• REQUIRED WORK: Repeat each entry exactly. Drop every image.

• DATA SHOWN:

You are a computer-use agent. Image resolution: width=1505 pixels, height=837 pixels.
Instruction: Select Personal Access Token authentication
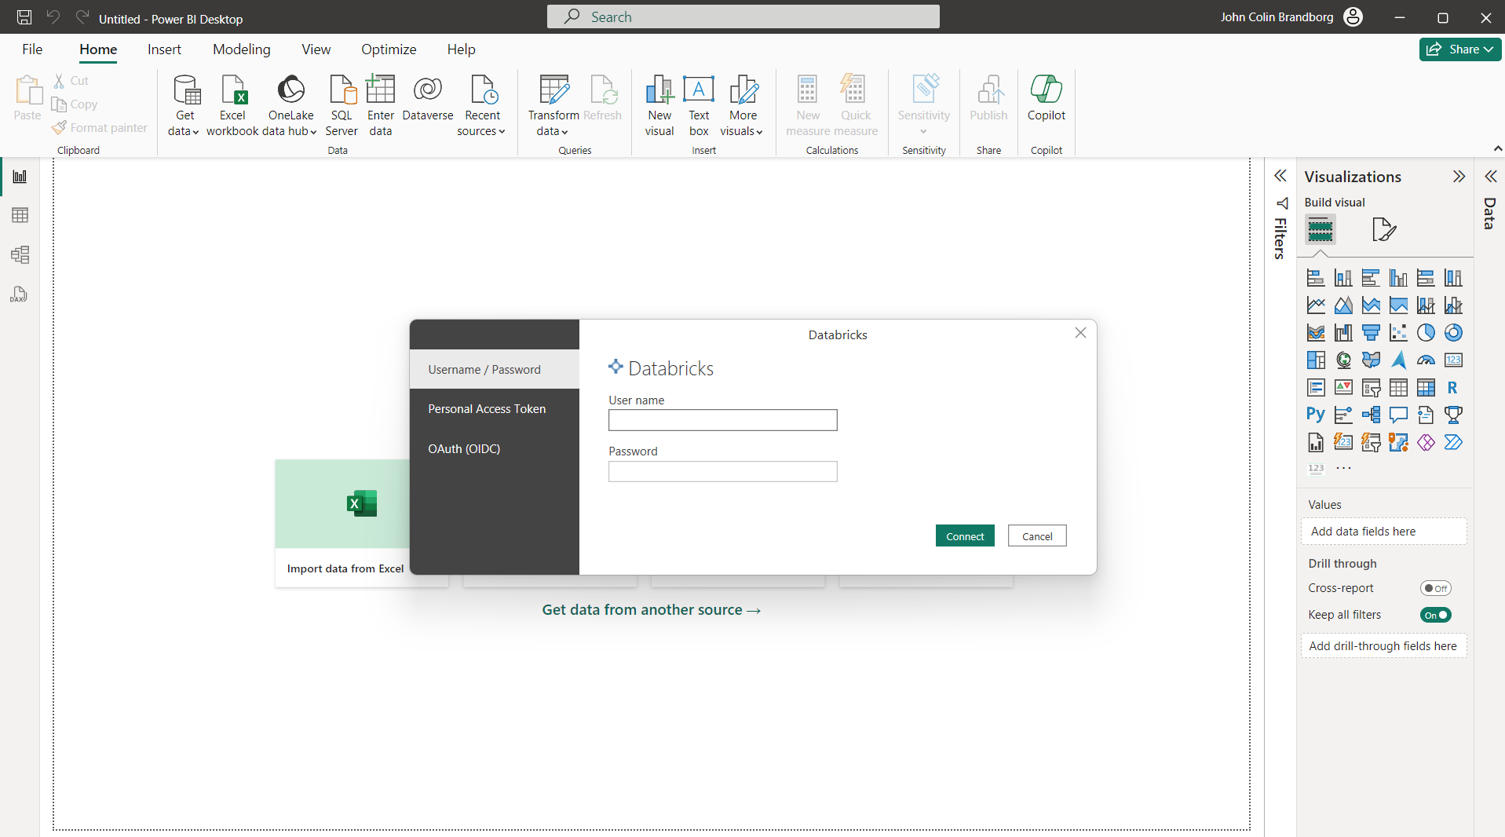point(487,409)
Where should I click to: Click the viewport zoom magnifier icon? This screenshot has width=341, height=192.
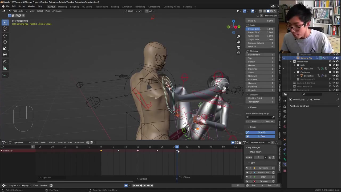(x=238, y=37)
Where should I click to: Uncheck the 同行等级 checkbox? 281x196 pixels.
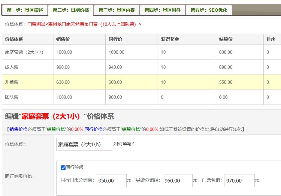[x=63, y=167]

• SOLUTION TO THIS PROBLEM:
You are a computer-use agent. Image resolution: width=1505 pixels, height=837 pixels.
Instruction: Select Personal Access Token authentication
point(487,409)
Where should I click to: Click the viewport zoom magnifier icon? This screenshot has width=341, height=192.
(x=238, y=37)
Where should I click to: Uncheck the 同行等级 checkbox? 281x196 pixels.
[x=63, y=167]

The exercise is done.